In fact, when they, when they announced, when FASB, the Financial Accounting Standards Board announced, hey good news guys, you don’t have to mark your losses to market anymore. That was almost to the day when the stock market hits bottom and everyone said oh, happy times again. And then we had one AL rally that became I think the longest bull market in stock market history by good margin that occurred after that. So anyway, so the problem with the banks is they have this duration mismatch where they have in a short term liabilities, let’s say customer deposits, long term assets, the treasury bond will pay money good in the end.
The problem is if the market price is down and you’re getting withdrawals or redemptions as Silicon bank bank was getting, Silicon Valley bank was getting, then you have to sell, you can’t wait for the bond to mature and pay out the cash value. You have to sell it in the market. And the impaired price, which is 22, 23% down from what you paid for it is what you get in the market. And so you’re taking a 22, 23% capital loss for every bond you have to sell. If that has, if that happens in sufficient volume, you know, you’re dead.
So the Fed said okay, we’ll repo these at the price you paid for it back in 2020 rather than current market price allowing the banks to park those assets. And yeah, this is the so called BTFP or Bank Term Funding Program. Right, right. It was one of those acronyms. Yeah. So the Fed has a variety of different aces up its sleeve depending on where precisely the stress is heading and then they can relieve the stress. And I think it’s pretty clear that’s going to be the modus operandi as they go forward. They’re not going to try to allow another 2008 to occur.
So we’ll see. I mean the ratio, the repost to reserves ratio is already past the repocalypse of 2019. 83, it’s already 88. It’s not going to stay at 88 because we’re at the month end where things are a little bit wonky over here. But it’s, it’s still trending higher. So I mean we’ll see if I’M right, this is going to happen. They’re going to have to start expanding their balance sheet again. The question is, how much are they going to print? Is that going to be the end of the dollar? I would assume that you say no, there’s going to be a few more rounds of this, a few more years.
And I’m saying maybe it will be the end. I mean, we’ll see. It’s, we’re going to have a test case pretty soon, I think in the next coup of months. Now, one thing I have to always add by way of caveat, you know, it’s, it’s convenient and sometimes easy, especially for lay audience to think in terms of print, that they just create something ex nilo out of thin air. What the Fed is actually doing is borrowing, right? So that, that reserve is, is a credit.

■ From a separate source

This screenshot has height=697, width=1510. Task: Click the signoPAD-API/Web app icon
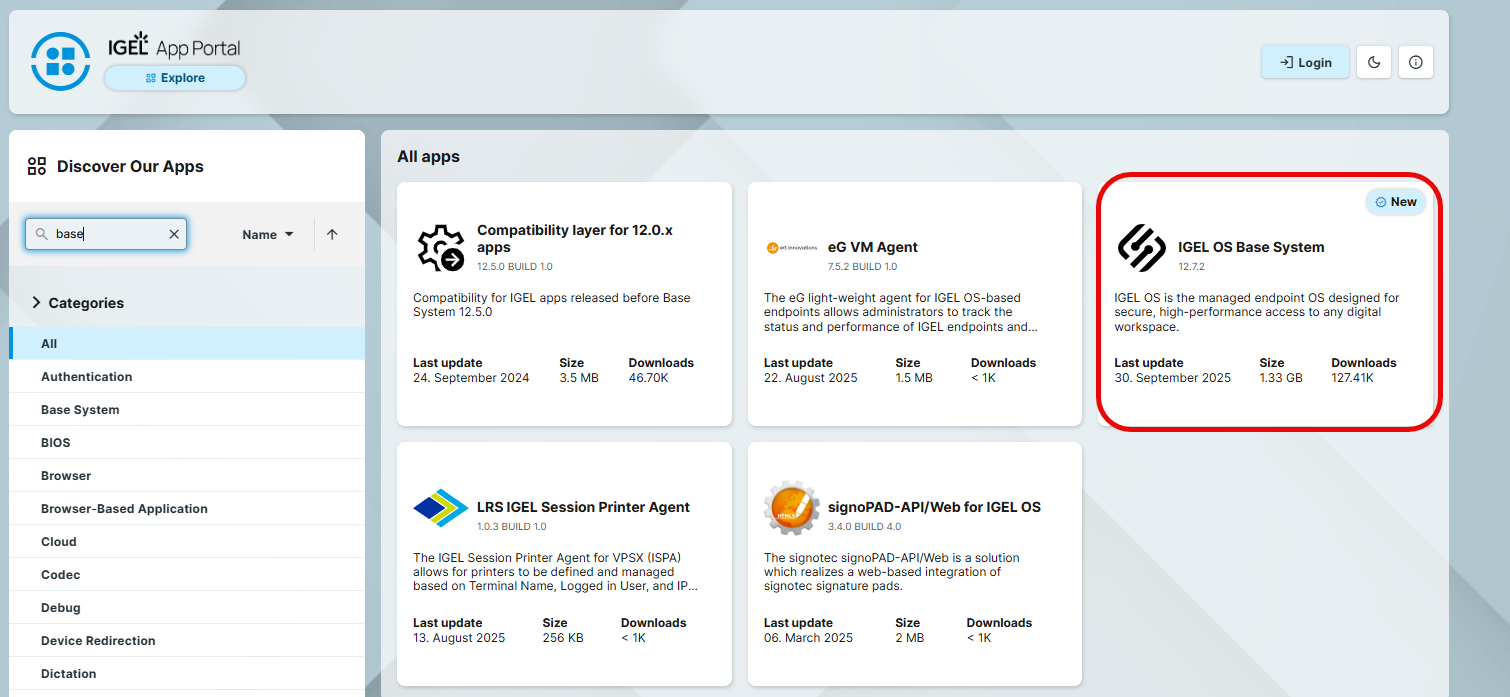791,508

So the bank holds this, an asset, the Federal Reserve, that’s the liability of the Fed.
So they’re issuing a liability in order to fund the purchase of an asset, in this case the treasury bonds. Now, that distinction may not seem like that matters that much, but it’s all the difference in the world. Because if we’re truly printing, then we would have had the hyperinflation that a lot of people were predicting many, many, many, many years ago. But instead, everybody’s going deeper into debt. The liabilities only increase, including the Fed’s liabilities, including the bank’s liabilities. Everyone’s drowning deeper and deeper and deeper into debt. And if you wonder what the hell keeps the dollar stable, why hasn’t this thing blown up? It’s the struggles of the debtors.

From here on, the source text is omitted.